ROMA – No final do ano passado, na cimeira em Riade, os líderes do G20 identificaram as alterações climáticas como um dos desafios mais urgentes do século XXI. “Enquanto recuperamos da pandemia”, dizia o seu comunicado, “estamos empenhados em proteger o nosso planeta e construir um futuro mais sustentável, a nível ambiental, e inclusivo para todas as pessoas”. Esse compromisso ainda não se materializou totalmente.

Não há dúvida de que a intensidade de carbono do fornecimento de energia nos países do G20 está a diminuir. O uso de carvão está a descer, a poluição do setor de energia está a diminuir e uma série de novas políticas de transportes limpos está a ser implementada. Iniciativas lideradas pelo G20 para incentivar as empresas a divulgar os riscos climáticos estão a começar a dar frutos.
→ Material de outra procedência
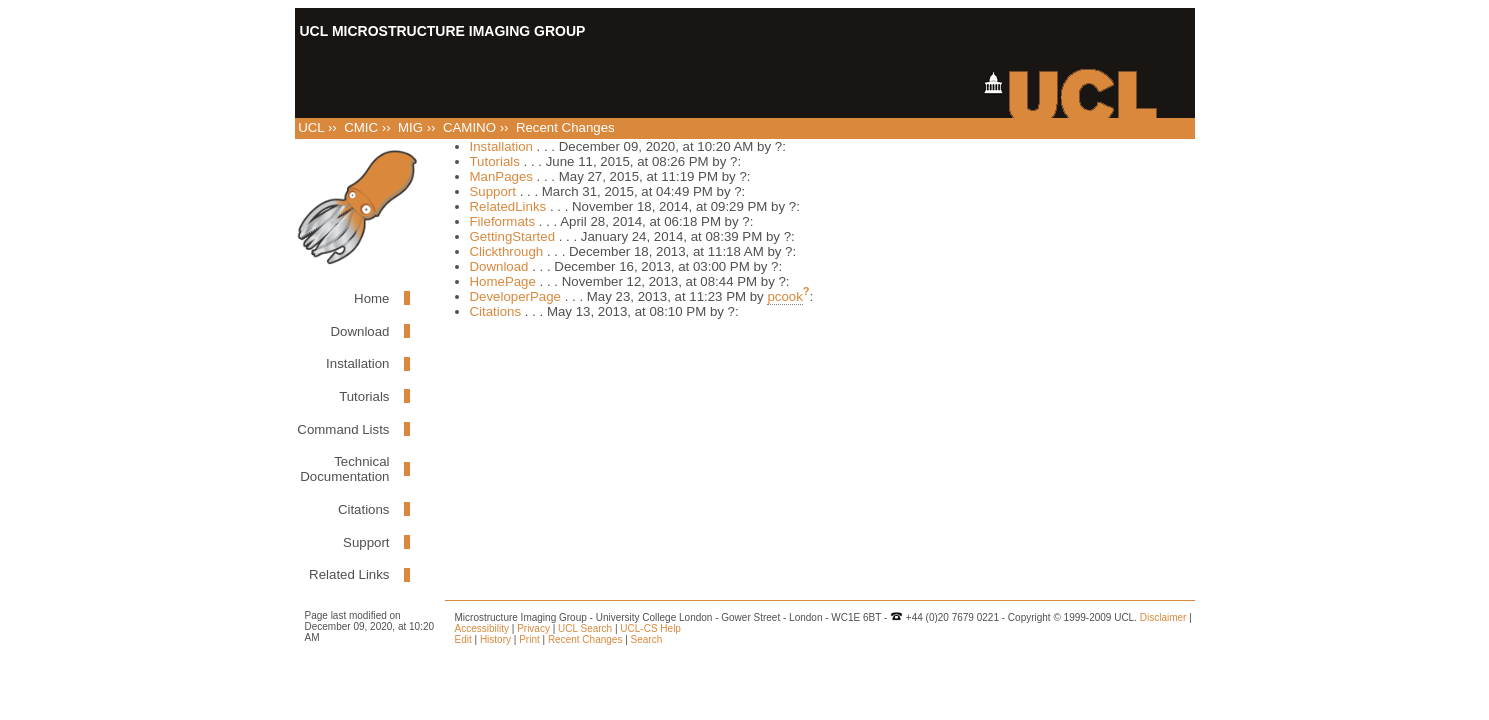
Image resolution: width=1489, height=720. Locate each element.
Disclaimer (1163, 617)
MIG (410, 127)
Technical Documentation (344, 469)
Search (647, 639)
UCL (311, 127)
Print (529, 639)
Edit (463, 639)
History (495, 639)
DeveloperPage (515, 296)
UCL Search (585, 628)
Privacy (533, 628)
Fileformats (503, 221)
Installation (357, 363)
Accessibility (482, 628)
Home (371, 298)
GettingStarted (513, 236)
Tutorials (364, 396)
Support (366, 542)
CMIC (361, 127)
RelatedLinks (508, 206)
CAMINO (469, 127)
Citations (364, 509)
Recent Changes (585, 639)
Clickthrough (507, 251)
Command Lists (343, 429)
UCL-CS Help (650, 628)
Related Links (349, 574)
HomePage (503, 281)
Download (360, 331)
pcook (784, 296)
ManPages (501, 176)
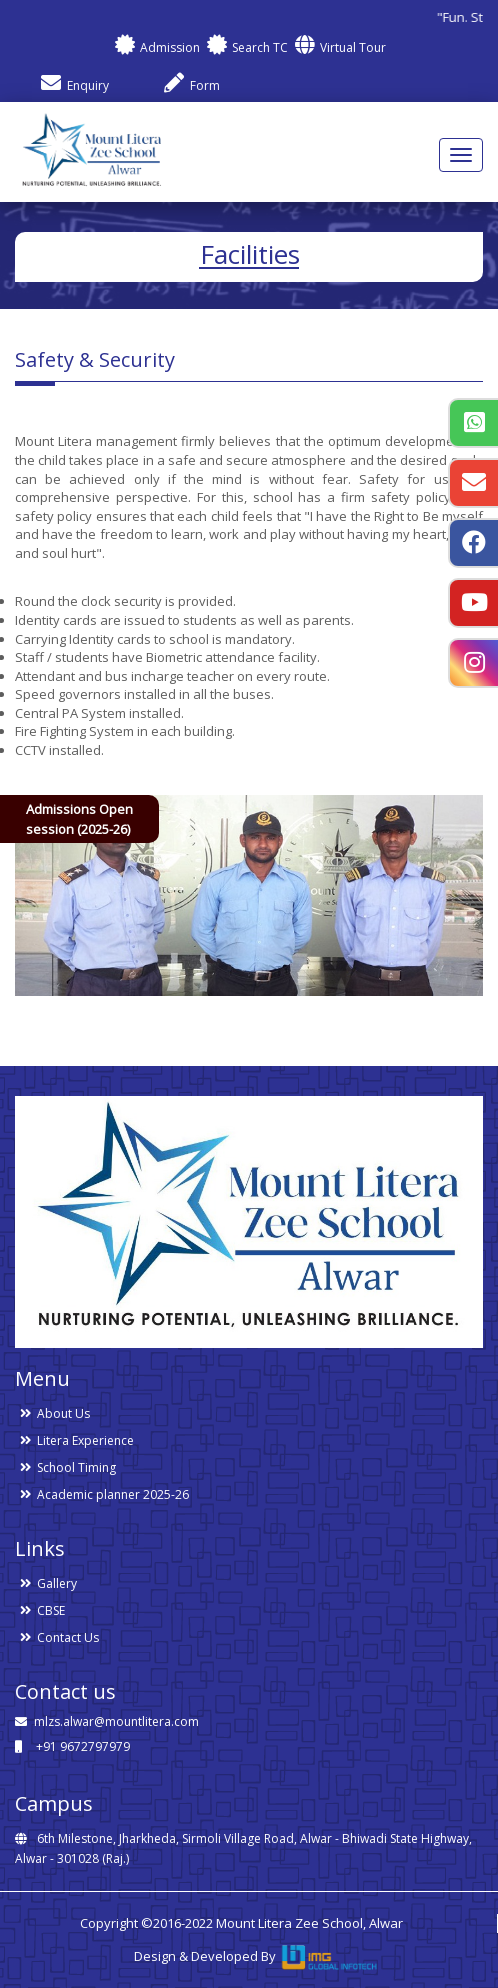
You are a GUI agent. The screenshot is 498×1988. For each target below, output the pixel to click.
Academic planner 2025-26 (113, 1494)
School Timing (76, 1467)
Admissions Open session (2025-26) (79, 819)
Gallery (57, 1583)
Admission (156, 47)
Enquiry (74, 85)
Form (191, 85)
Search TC (246, 47)
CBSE (51, 1610)
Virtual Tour (339, 47)
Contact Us (68, 1637)
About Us (63, 1413)
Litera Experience (85, 1440)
Mas nada disso está a acontecer rápido o suficiente para causar uma redução real nas emissões, até porque os países do G20 também estão silenciosamente a canalizar dinheiro para setores intensivos em carbono. De acordo com a Vivid Economics, dos 4,6 biliões de dólares que as principais economias do mundo injetaram nos setores de agricultura, indústria, resíduos, energia e transportes como parte dos seus pacotes de alívio na pandemia, menos de 1,8 biliões de dólares eram “verdes”.

Como resultado, em 15 das 20 economias avaliadas pela Vivid Economics, os gastos com estímulos teriam um “impacte ambiental líquido negativo”. O Relatório de Transparência Climática de 2020 também descobriu que cerca de 30% de todos os gastos com estímulos foram direcionados a setores com impacte ambiental intensivo, com o carvão, o petróleo, o gás e a aviação entre os maiores beneficiários.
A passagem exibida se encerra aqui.